Keep the wording of the records intact as you retype them, and omit every image.

> _Supplied records_:
· · · · ·

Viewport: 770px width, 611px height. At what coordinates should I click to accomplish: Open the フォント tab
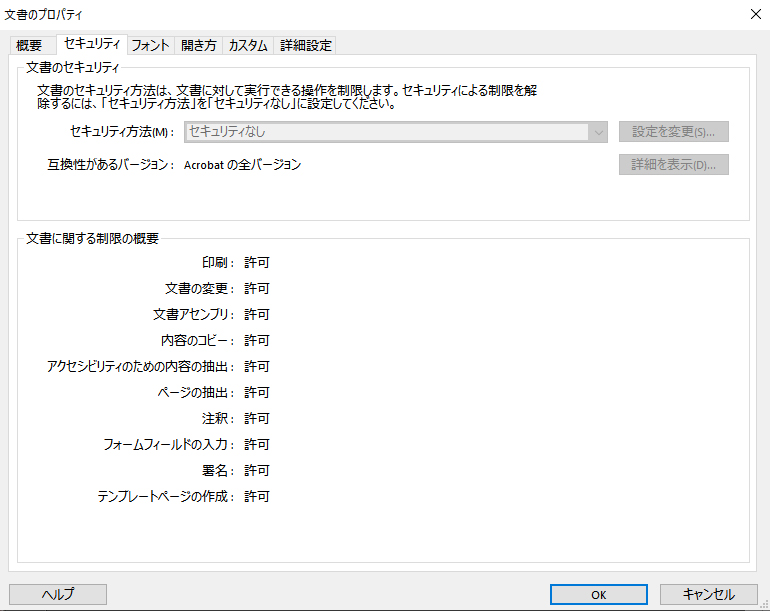tap(150, 45)
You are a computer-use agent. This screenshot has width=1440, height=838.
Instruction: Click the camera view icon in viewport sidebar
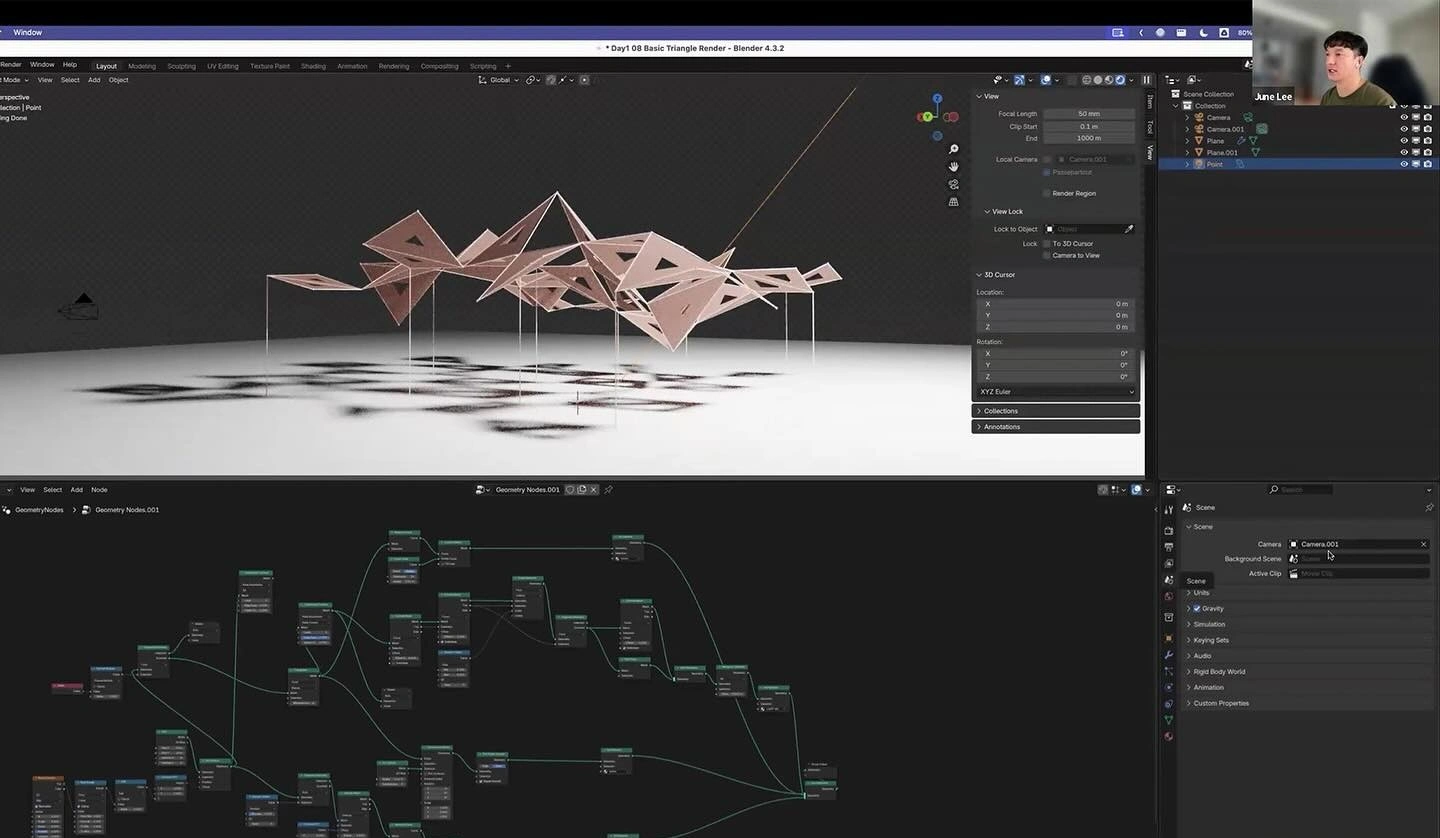tap(953, 184)
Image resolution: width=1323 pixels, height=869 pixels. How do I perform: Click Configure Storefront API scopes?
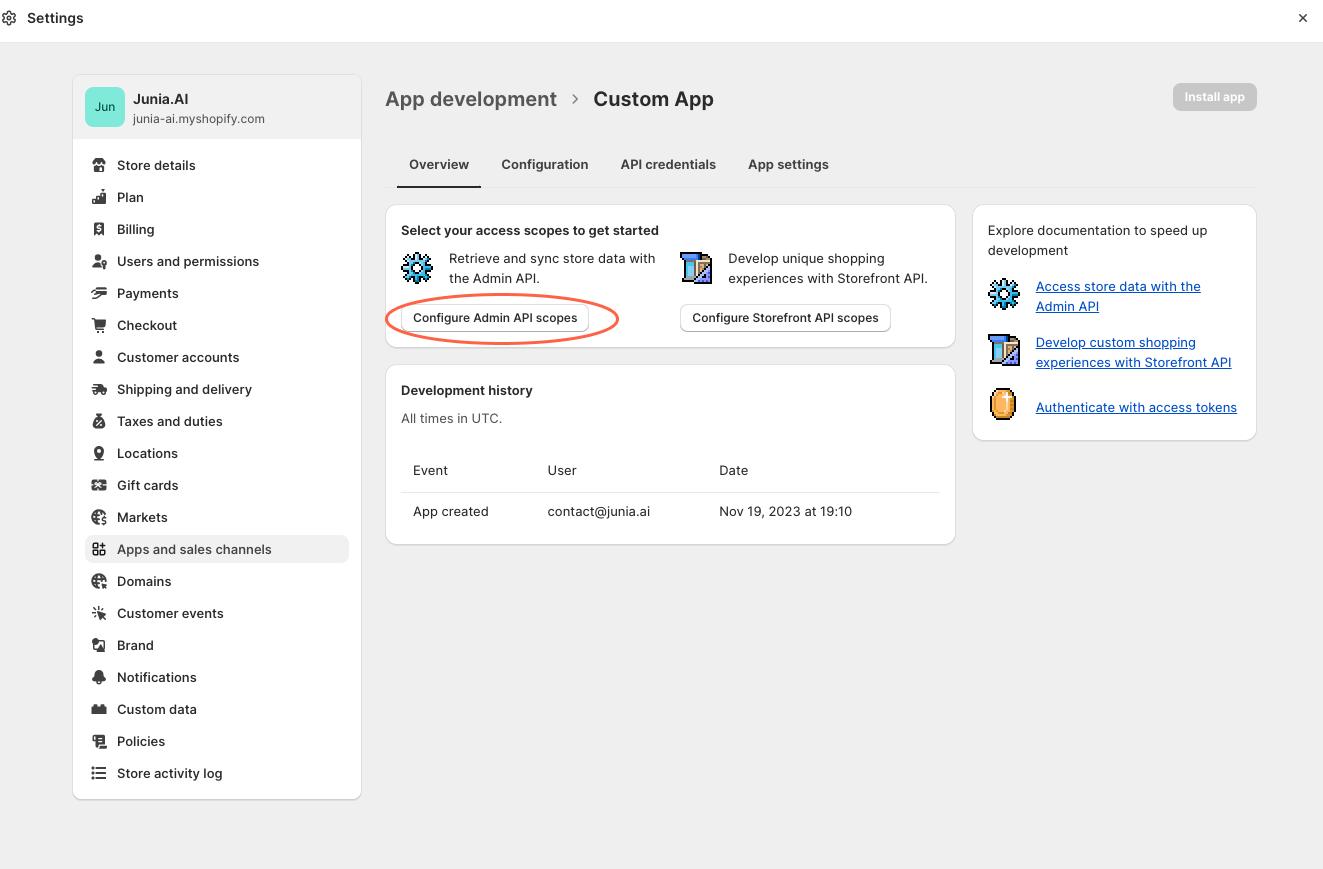point(784,317)
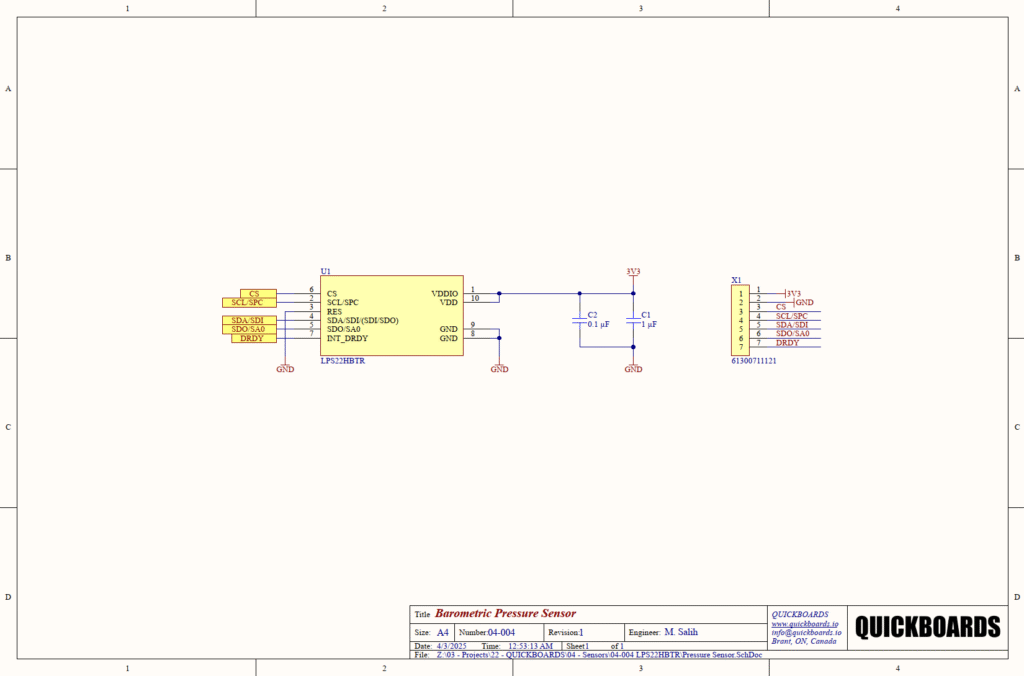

· · · · ·

> _Answer space_:
Viewport: 770px width, 611px height. At what coordinates should I click to accomplish: Open the フォント tab
tap(150, 45)
You are a computer-use agent. This screenshot has width=1440, height=838.
Instruction: Click the camera view icon in viewport sidebar
tap(953, 184)
Image resolution: width=1323 pixels, height=869 pixels. How do I perform: Click Configure Storefront API scopes?
point(784,317)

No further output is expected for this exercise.